Decision: Synchronous API with Optimization.

  • Rationale: Search is typically an interactive "read-only" operation. Users expect immediate results. The superset_tool client's get_datasets is reasonably efficient.
  • Mitigation: We will implement the API to return a standard JSON response. If performance becomes an issue in testing, we can easily wrap the service logic in a TaskManager plugin.

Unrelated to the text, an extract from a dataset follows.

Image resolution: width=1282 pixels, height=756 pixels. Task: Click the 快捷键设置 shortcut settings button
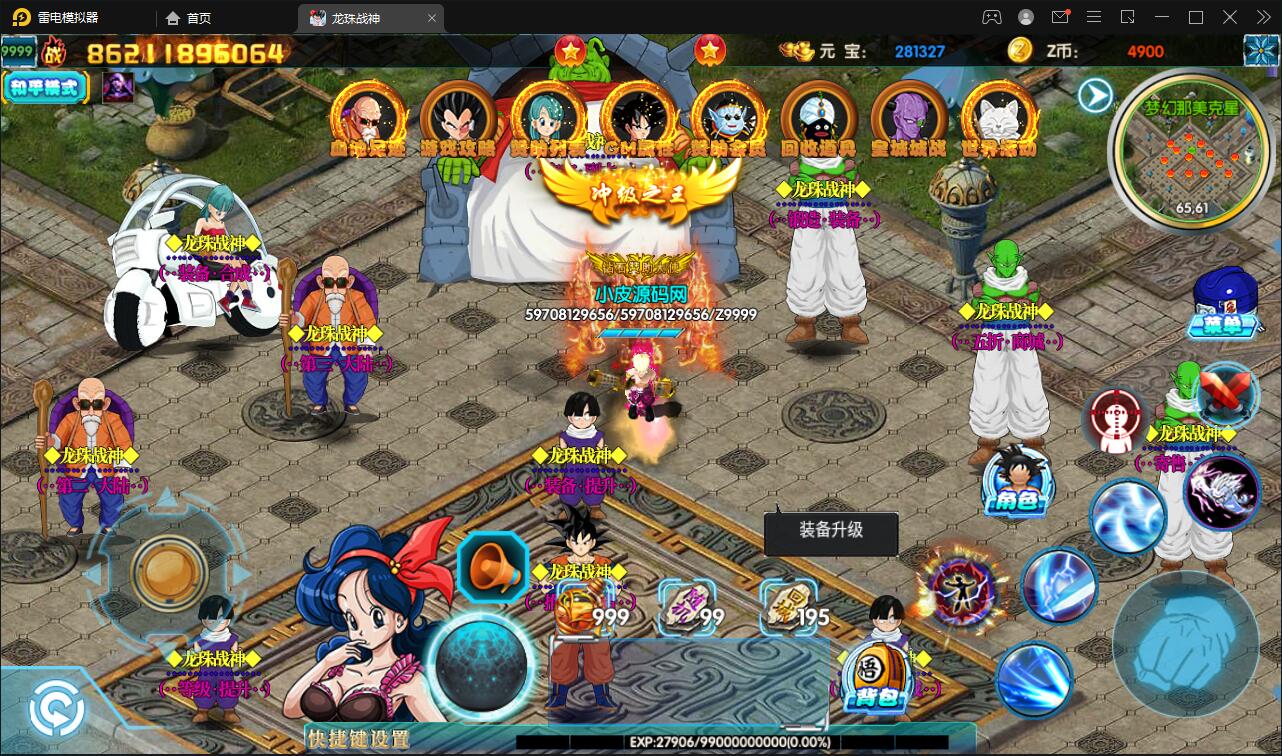(x=360, y=738)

2. Dataset Mapper & Connection Management

Problem: run_mapper.py relies on command-line arguments and keyring for database credentials. The Web UI needs a way to store and reuse these credentials securely.

Options:

  1. Input Every Time: User enters DB credentials for every mapping operation.
    • Pros: Secure (no storage).
    • Cons: Poor UX, tedious.
  2. Saved Connections: Store connection details (Host, Port, DB, User, Password) in the application database.
    • Pros: Good UX.
    • Cons: Security risk if not encrypted.

Decision: Saved Connections (Encrypted).

  • Rationale: The spec explicitly requires: "Connection configurations must be saved for reuse".
  • Implementation:
    • Create a new SQLAlchemy model ConnectionConfig in backend/src/models/connection.py.
    • Store passwords encrypted (or at least obfuscated if full encryption infra isn't ready, but ideally encrypted). Given the scope, we will store them in the existing SQLite database.
    • The Mapper logic will be refactored into a MapperPlugin (or updated existing one) that accepts a connection_id or explicit config.

3. Debug Tools Integration

Problem: debug_db_api.py and get_dataset_structure.py are standalone scripts that print to stdout or write files.

Decision: Direct API Services.

  • Debug API: Create an endpoint POST /api/tools/debug/test-db-connection that runs the logic from debug_db_api.py and returns the log/result JSON.
  • Dataset Structure: Create an endpoint GET /api/tools/debug/dataset/{id}/structure that runs logic from get_dataset_structure.py and returns the JSON directly.

4. Legacy Code Cleanup

Plan:

  1. Implement the new Web tools.
  2. Verify feature parity.
  3. Delete:
    • search_script.py
    • run_mapper.py
    • debug_db_api.py
    • get_dataset_structure.py
    • backup_script.py (Spec confirms it's superseded by 009-backup-scheduler)

5. Security & Access

Decision: All authenticated users can access these tools.

  • Rationale: Spec says "All authenticated users".
  • Implementation: Use existing Depends(get_current_user) for all new routes.